Pegaharmine G (6) was isolated as a yellow, amorphous powder, and its molecular formula was determined as C₂₁H₁₇N₃O based on a positive HRESIMS ion at m/z 328.1440 [M + H]⁺ (calcd for 328.1444). The spectroscopic data of compound 6 were similar to trigonostemonine E.²¹ Comparison of the ¹H and ¹³C NMR data (Tables 2 and 3) with those of trigonostemonine E revealed that compound 6 had a similar 1-(quinolinyl)-3,4-dihydro-β-carboline skeleton. Unlike trigonostemonine E, the O-methyl group was located at C-9. Additionally, the key HMBC cross-peaks of H-15 (δ_H 9.25, 1H, d, J = 2.2 Hz) with C-1 (δ_C 156.4), C-14 (δ_C 130.0), C-23(δ_C 135.5), and C-17 (δ_C 147.8) and of H-23 (δ_H 8.67, 1H, d, J = 2.2 Hz) with C-1, C-15 (δ_C 149.7), C-21 (δ_C 129.2), and C-17 linked the 3,4-dihydro-β-carboline and quinoline moieties via C-1 and C-14. Thus, the structure of compound 6 was determined as shown.

Pegaharmine H (7) was isolated as a yellow, amorphous powder, and its molecular formula was determined as C₁₇H₁₆N₂O₃ based on a positive HRESIMS ion at m/z 297.1236 [M + H]⁺ (calcd for 297.1234). Comparison of the ¹H and ¹³C NMR data (Tables 2 and 3) of 7 with those of harmalanine⁸ indicated that these two compounds had similar skeletons, but that compound 7 had an aromatic proton been replaced by a hydroxymethyl group. The HMBC cross-peaks of H-14 (δ_H 6.57) with both C-16 (δ_C 111.8) and C-18 (δ_C 61.5), of H-16 (δ_H 6.22) with both C-14 (δ_C 97.5) and C-18, and of H-18 (δ_H 4.38) with C-15 (δ_C 154.1), C-14, and C-16 revealed that the hydroxymethyl group was located at C-15. Therefore, the structure of compound 7 was elucidated as shown.
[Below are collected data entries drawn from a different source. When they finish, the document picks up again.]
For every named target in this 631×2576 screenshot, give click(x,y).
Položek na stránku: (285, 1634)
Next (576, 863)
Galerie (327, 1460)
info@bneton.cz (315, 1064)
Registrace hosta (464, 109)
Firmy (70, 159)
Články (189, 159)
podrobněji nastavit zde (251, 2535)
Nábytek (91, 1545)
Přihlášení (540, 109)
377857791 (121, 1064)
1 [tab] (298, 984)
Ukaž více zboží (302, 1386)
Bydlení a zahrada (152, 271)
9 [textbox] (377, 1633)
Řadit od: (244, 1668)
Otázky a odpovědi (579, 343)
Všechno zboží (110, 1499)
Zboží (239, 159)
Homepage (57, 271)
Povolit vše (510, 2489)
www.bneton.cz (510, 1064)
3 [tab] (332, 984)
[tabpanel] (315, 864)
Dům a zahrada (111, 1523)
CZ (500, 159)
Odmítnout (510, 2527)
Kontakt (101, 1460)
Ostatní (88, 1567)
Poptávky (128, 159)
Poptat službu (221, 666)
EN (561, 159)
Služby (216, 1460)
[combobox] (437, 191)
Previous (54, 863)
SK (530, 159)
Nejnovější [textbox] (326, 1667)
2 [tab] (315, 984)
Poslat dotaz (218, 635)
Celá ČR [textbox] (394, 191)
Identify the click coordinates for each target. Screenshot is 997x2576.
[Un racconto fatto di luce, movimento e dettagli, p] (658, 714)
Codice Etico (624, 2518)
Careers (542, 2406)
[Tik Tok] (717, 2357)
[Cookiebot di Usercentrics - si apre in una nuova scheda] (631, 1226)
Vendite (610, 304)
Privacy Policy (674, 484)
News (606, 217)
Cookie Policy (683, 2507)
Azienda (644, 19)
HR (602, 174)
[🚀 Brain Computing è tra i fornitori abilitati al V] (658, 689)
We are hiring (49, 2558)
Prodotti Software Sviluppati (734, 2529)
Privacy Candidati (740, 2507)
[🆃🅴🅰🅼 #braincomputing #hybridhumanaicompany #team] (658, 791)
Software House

Pegaharmine I (8) was isolated as a yellow, amorphous powder, and its molecular formula was determined to be C₁₃H₁₄N₂O₂ via a positive HRESIMS ion at m/z 231.1133 [M + H]⁺ (calcd for 231.1128). Comparison of ¹H and ¹³C NMR data (Tables 2 and 3) of 8 with those of harmaline⁹ indicated that they contained the identical 3,4-dihydro-β-carboline skeleton. However, the deshielded methylene carbon resonance at δ_C 59.4 (C-3) and the shielded imino carbon resonance at δ_C 134.5 (C-1) implied the presence of an N-oxide group in 8, which was confirmed by the observation of an [M-16]⁺ ion at m/z 214.1122. The structure of compound 8 was thus defined, and the key HMBC cross-peaks are displayed in Figure 1.

Pegaharmine J (9) was isolated as a yellow, amorphous powder, and its molecular formula was assigned as C₁₃H₁₂N₂O₂ based on a positive HRESIMS ion at m/z 229.0975 [M + H]⁺ (calcd for 229.0972). Its UV spectrum had absorption maxima at 242 and 301 nm, indicating that a β-carboline chromophore was present.^5,21 Analysis of the NMR data of 9 (Tables 2 and 3) revealed the presence of a β-carboline skeleton, which was in accord with an aromatic ABX spin system (δ_H 8.06, 1H, d, J = 8.6 Hz; 6.84, 1H, dd, J = 8.6, 2.1 Hz; 7.12, 1H, d, J = 2.1 Hz) and a pair of ortho-coupled protons (δ_H 8.19, 1H, d, J = 5.0 Hz; 7.89, 1H, d, J = 5.0 Hz). In addition, the key HMBC cross-peaks of H-14 (δ_H 4.92, 2H, d, J = 5.2 Hz) to C-13 (δ_C 133.6) and C-1 (δ_C 144.2) indicated that a hydroxymethyl group was located at C-1. Therefore, the structure of compound 9 was determined as shown.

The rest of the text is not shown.